▶ [INSTRUCTION] Copy every line of the material below without changing anything.
==== RECORDS FOR PROCESSING ====
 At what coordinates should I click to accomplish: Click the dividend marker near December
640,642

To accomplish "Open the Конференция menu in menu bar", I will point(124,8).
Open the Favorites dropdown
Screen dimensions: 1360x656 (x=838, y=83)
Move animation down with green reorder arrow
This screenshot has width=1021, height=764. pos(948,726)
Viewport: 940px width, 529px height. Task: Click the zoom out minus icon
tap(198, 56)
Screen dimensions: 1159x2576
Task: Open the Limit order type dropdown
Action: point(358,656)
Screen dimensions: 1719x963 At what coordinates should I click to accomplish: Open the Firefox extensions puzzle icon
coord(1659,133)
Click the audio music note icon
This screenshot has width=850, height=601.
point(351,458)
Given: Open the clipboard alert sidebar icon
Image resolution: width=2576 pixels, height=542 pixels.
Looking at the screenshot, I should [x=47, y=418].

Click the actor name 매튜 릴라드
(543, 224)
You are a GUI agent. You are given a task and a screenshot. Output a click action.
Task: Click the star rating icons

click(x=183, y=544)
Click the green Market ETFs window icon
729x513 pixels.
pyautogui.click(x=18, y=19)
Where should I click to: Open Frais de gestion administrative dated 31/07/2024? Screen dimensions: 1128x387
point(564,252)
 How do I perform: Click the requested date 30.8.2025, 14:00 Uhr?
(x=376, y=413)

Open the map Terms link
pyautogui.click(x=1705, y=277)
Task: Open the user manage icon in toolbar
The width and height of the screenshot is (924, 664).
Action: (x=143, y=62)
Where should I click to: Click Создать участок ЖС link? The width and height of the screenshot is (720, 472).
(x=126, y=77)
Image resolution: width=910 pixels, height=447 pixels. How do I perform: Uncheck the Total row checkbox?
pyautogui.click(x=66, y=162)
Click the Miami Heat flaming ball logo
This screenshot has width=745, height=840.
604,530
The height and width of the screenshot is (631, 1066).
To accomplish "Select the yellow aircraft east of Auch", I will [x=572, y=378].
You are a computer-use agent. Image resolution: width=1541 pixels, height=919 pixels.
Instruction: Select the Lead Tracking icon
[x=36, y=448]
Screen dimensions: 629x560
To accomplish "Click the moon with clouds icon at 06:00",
====
▶ [EXERCISE RESPONSE]
 At what coordinates should I click to accomplish: Click the dividend marker near December
640,642

To accomplish "Open the Конференция menu in menu bar", I will point(124,8).
Open the Favorites dropdown
Screen dimensions: 1360x656 (x=838, y=83)
Move animation down with green reorder arrow
This screenshot has width=1021, height=764. pos(948,726)
Viewport: 940px width, 529px height. Task: Click the zoom out minus icon
tap(198, 56)
Screen dimensions: 1159x2576
Task: Open the Limit order type dropdown
Action: point(358,656)
Screen dimensions: 1719x963 At what coordinates should I click to accomplish: Open the Firefox extensions puzzle icon
coord(1659,133)
Click the audio music note icon
This screenshot has width=850, height=601.
point(351,458)
Given: Open the clipboard alert sidebar icon
Image resolution: width=2576 pixels, height=542 pixels.
Looking at the screenshot, I should [x=47, y=418].

Click the actor name 매튜 릴라드
(543, 224)
You are a GUI agent. You are given a task and a screenshot. Output a click action.
Task: Click the star rating icons

click(x=183, y=544)
Click the green Market ETFs window icon
729x513 pixels.
pyautogui.click(x=18, y=19)
Where should I click to: Open Frais de gestion administrative dated 31/07/2024? Screen dimensions: 1128x387
point(564,252)
 How do I perform: Click the requested date 30.8.2025, 14:00 Uhr?
(x=376, y=413)

Open the map Terms link
pyautogui.click(x=1705, y=277)
Task: Open the user manage icon in toolbar
The width and height of the screenshot is (924, 664).
Action: (x=143, y=62)
Where should I click to: Click Создать участок ЖС link? The width and height of the screenshot is (720, 472).
(x=126, y=77)
Image resolution: width=910 pixels, height=447 pixels. How do I perform: Uncheck the Total row checkbox?
pyautogui.click(x=66, y=162)
Click the Miami Heat flaming ball logo
This screenshot has width=745, height=840.
604,530
The height and width of the screenshot is (631, 1066).
To accomplish "Select the yellow aircraft east of Auch", I will [x=572, y=378].
You are a computer-use agent. Image resolution: width=1541 pixels, height=919 pixels.
Instruction: Select the Lead Tracking icon
[x=36, y=448]
Screen dimensions: 629x560
To accomplish "Click the moon with clouds icon at 06:00",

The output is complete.